#### Consigne a:
Dans l'extrait fourni sur les colonies de vacances, quelle maladie a valu une quarantaine au kinderheim du Dr Bossart à Unteraegeri ?

#### Extrait fourni:

+--

J'étais un "pro" de la colonie de vacances, ou
même des colonies de vacances, après y avoir passé en moyenne un mois et demi
par an, depuis l'âge de cinq ans dans ce kinderheim du Dr Bossart à Unteraegeri
dont je n'ai comme unique souvenir que d'y avoir eu la rougeole ce qui me valut
les plaisirs de la quarantaine et que mon cousin n'ait comme "droit de
visite" que celui de me jeter depuis la porte entr'ouverte les lettres qui
arrivaient pour moi, en passant par Montmerle, Belais, Fontaine, Tarnos, et
Cubrial où nous retournâmes Anne - ma soeur et moi quatre ans d'affilée, sans
compter les deux ou trois séjours en colonie d'hiver déjà mentionnés au
chapitre précédent.

+--

#### Consigne b:
Présentez sous forme de liste JSON de chaînes, à raison d'une chaîne par ligne et sans les lignes vides, les lignes des enregistrements en commençant par celle qui contient "メモ (59, 2123)" et en terminant par celle qui contient "favorite Artists (37, 2368)", ces deux lignes comprises.

#### Enregistrements fournis:
+--

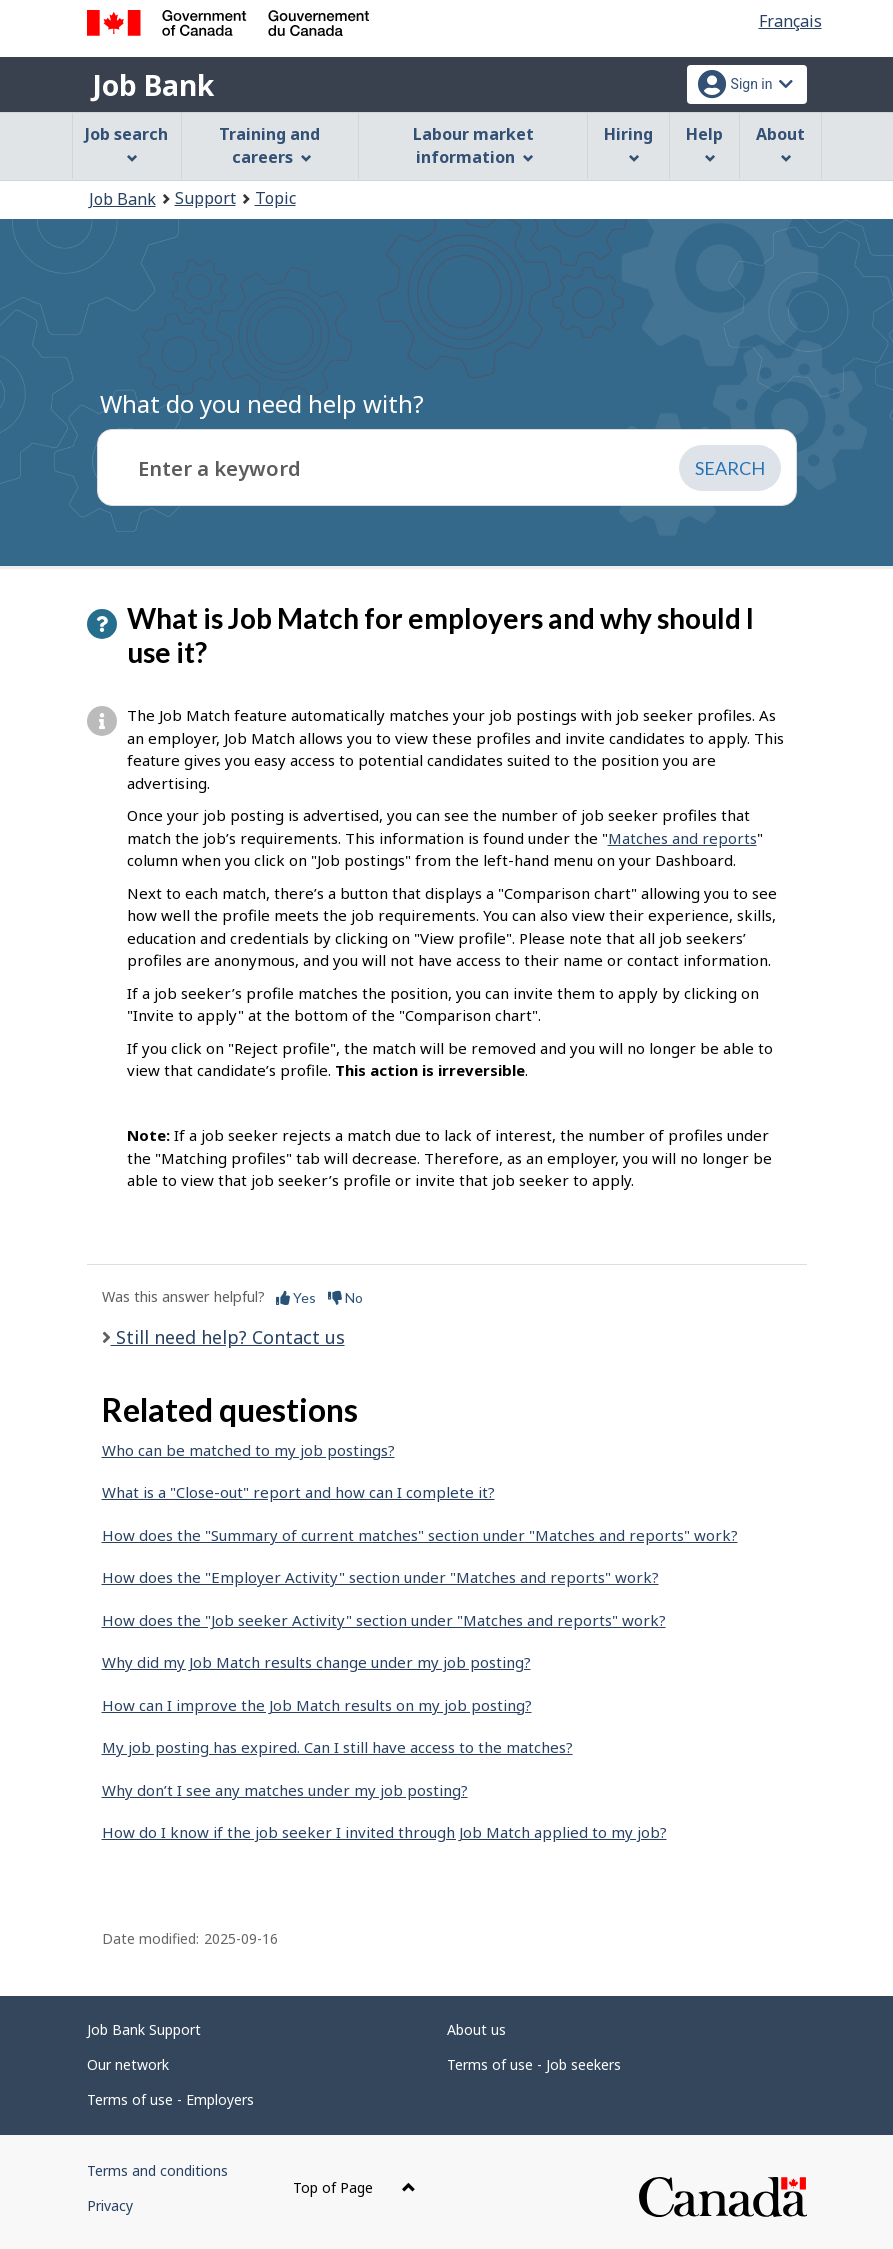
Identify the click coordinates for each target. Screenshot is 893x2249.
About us (476, 2029)
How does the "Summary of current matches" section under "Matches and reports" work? (420, 1535)
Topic (275, 198)
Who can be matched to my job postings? (248, 1450)
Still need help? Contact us (228, 1337)
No (345, 1297)
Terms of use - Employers (170, 2099)
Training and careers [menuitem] (269, 145)
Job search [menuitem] (126, 143)
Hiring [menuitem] (628, 143)
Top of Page (354, 2187)
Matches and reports (682, 838)
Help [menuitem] (704, 143)
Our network (128, 2064)
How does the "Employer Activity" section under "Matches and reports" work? (380, 1577)
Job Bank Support (144, 2029)
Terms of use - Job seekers (534, 2064)
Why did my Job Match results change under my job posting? (316, 1662)
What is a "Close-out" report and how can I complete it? (298, 1492)
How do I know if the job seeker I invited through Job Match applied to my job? (384, 1832)
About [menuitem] (780, 143)
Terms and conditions (157, 2170)
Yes (296, 1297)
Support (205, 198)
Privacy (110, 2205)
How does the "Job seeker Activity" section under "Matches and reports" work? (384, 1620)
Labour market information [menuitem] (473, 145)
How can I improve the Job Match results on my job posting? (317, 1705)
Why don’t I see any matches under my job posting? (285, 1790)
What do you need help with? (262, 403)
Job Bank (153, 85)
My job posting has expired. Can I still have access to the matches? (337, 1747)
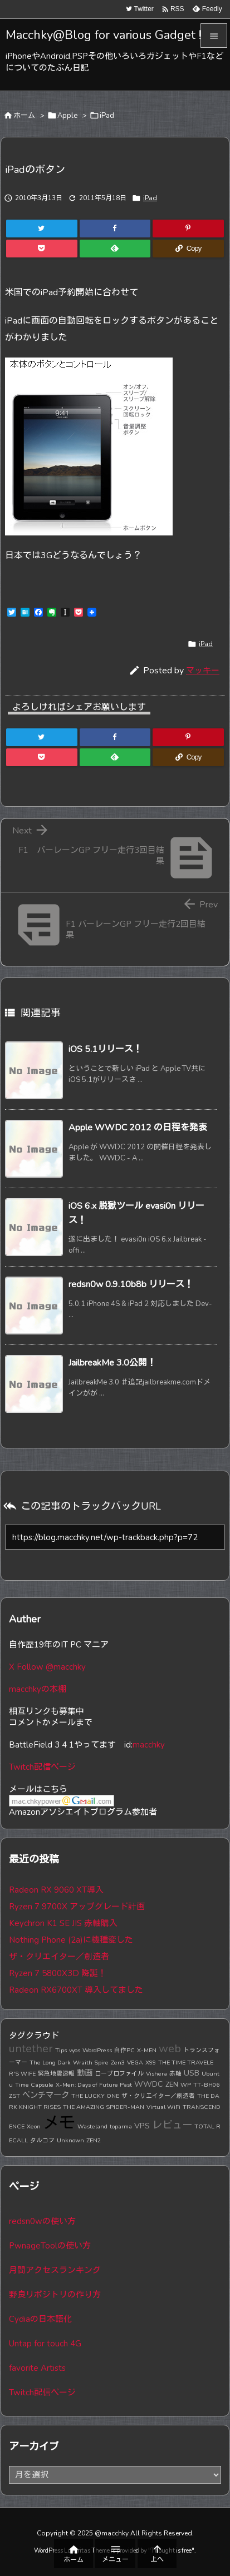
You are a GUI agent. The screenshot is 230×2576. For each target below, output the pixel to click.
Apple (67, 116)
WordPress (97, 2050)
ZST (14, 2096)
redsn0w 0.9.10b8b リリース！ (130, 1284)
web (170, 2048)
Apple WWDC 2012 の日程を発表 (137, 1127)
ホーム (24, 116)
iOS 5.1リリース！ (105, 1049)
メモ (59, 2123)
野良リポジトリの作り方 (55, 2294)
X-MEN (146, 2050)
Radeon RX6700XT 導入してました (76, 1990)
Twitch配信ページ (42, 1767)
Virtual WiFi (163, 2107)
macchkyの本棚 (37, 1689)
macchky (149, 1744)
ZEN (171, 2084)
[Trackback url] (115, 1537)
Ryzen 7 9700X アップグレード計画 (77, 1906)
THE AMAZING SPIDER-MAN (103, 2107)
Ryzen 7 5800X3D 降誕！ (57, 1973)
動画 (84, 2072)
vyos (74, 2050)
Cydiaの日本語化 (40, 2319)
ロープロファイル (119, 2073)
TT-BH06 (206, 2085)
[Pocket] (41, 248)
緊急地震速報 (56, 2073)
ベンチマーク (45, 2095)
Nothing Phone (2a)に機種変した (71, 1939)
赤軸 (175, 2073)
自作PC (124, 2050)
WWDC (148, 2083)
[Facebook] (115, 228)
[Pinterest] (188, 228)
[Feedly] (115, 248)
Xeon (34, 2126)
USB (191, 2072)
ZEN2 (93, 2140)
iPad (107, 116)
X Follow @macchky (47, 1666)
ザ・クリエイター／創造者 (59, 1956)
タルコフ (42, 2140)
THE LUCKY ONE (95, 2096)
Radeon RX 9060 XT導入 (56, 1889)
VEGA (135, 2062)
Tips (61, 2050)
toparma (121, 2126)
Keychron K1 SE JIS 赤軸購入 (63, 1923)
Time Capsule (34, 2085)
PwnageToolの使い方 (50, 2245)
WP (185, 2085)
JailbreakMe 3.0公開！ (112, 1363)
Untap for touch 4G (45, 2343)
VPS (142, 2125)
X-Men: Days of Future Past (94, 2085)
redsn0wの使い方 (42, 2221)
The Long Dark (50, 2062)
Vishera (156, 2073)
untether (31, 2048)
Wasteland (92, 2126)
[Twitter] (41, 228)
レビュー (172, 2125)
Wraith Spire (91, 2062)
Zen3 (118, 2062)
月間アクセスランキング (55, 2270)
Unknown (70, 2140)
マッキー (202, 670)
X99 (150, 2062)
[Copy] (188, 248)
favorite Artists (37, 2368)
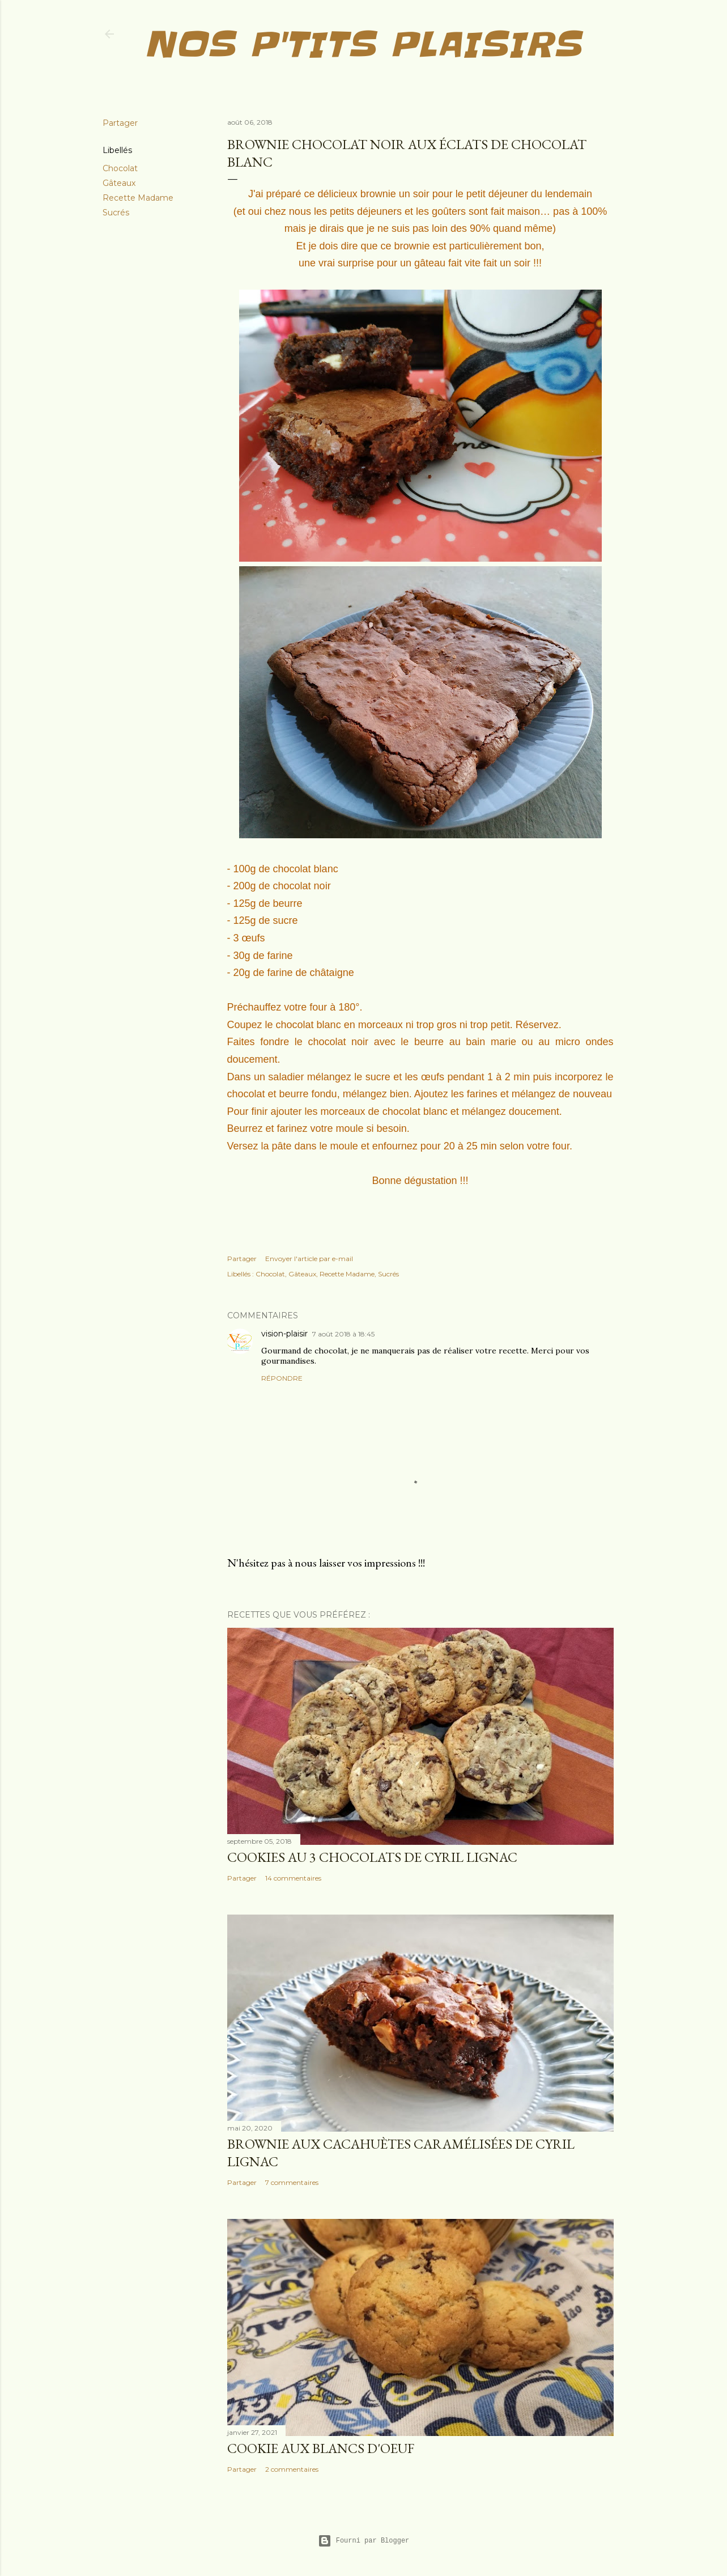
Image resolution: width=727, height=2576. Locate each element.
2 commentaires (291, 2469)
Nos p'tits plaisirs (362, 45)
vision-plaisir (284, 1334)
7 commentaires (291, 2182)
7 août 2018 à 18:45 (343, 1334)
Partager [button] (120, 123)
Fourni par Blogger (364, 2541)
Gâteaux (119, 183)
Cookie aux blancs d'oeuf (320, 2448)
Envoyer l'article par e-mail (309, 1258)
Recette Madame (138, 198)
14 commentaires (293, 1878)
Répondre (282, 1378)
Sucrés (116, 212)
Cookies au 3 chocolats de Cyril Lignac (372, 1857)
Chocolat (120, 168)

+--

#### Réponse attendue a:
La rougeole.

#### Réponse attendue b:
[
  "メモ (59, 2123)",
  "野良リポジトリの作り方 (55, 2294)",
  "X-MEN (146, 2050)",
  "Radeon RX6700XT 導入してました (76, 1990)",
  "Twitch配信ページ (42, 1767)",
  "Virtual WiFi (163, 2107)",
  "macchkyの本棚 (37, 1689)",
  "macchky (149, 1744)",
  "ZEN (171, 2084)",
  "[Trackback url] (115, 1537)",
  "Ryzen 7 9700X アップグレード計画 (77, 1906)",
  "THE AMAZING SPIDER-MAN (103, 2107)",
  "Ryzen 7 5800X3D 降誕！ (57, 1973)",
  "動画 (84, 2072)",
  "vyos (74, 2050)",
  "Cydiaの日本語化 (40, 2319)",
  "ロープロファイル (119, 2073)",
  "TT-BH06 (206, 2085)",
  "[Pocket] (41, 248)",
  "緊急地震速報 (56, 2073)",
  "ベンチマーク (45, 2095)",
  "Nothing Phone (2a)に機種変した (71, 1939)",
  "赤軸 (175, 2073)",
  "自作PC (124, 2050)",
  "WWDC (148, 2083)",
  "[Facebook] (115, 228)",
  "[Pinterest] (188, 228)",
  "[Feedly] (115, 248)",
  "Xeon (34, 2126)",
  "USB (191, 2072)",
  "ZEN2 (93, 2140)",
  "iPad (107, 116)",
  "X Follow @macchky (47, 1666)",
  "ザ・クリエイター／創造者 (59, 1956)",
  "タルコフ (42, 2140)",
  "THE LUCKY ONE (95, 2096)",
  "Radeon RX 9060 XT導入 (56, 1889)",
  "VEGA (135, 2062)",
  "Tips (61, 2050)",
  "toparma (121, 2126)",
  "Keychron K1 SE JIS 赤軸購入 (63, 1923)",
  "Time Capsule (34, 2085)",
  "PwnageToolの使い方 (50, 2245)",
  "WP (185, 2085)",
  "JailbreakMe 3.0公開！ (112, 1363)",
  "Untap for touch 4G (45, 2343)",
  "VPS (142, 2125)",
  "X-Men: Days of Future Past (94, 2085)",
  "redsn0wの使い方 (42, 2221)",
  "The Long Dark (50, 2062)",
  "Vishera (156, 2073)",
  "untether (31, 2048)",
  "Wasteland (92, 2126)",
  "[Twitter] (41, 228)",
  "レビュー (172, 2125)",
  "Wraith Spire (91, 2062)",
  "Zen3 (118, 2062)",
  "月間アクセスランキング (55, 2270)",
  "Unknown (70, 2140)",
  "マッキー (202, 670)",
  "X99 (150, 2062)",
  "[Copy] (188, 248)",
  "favorite Artists (37, 2368)"
]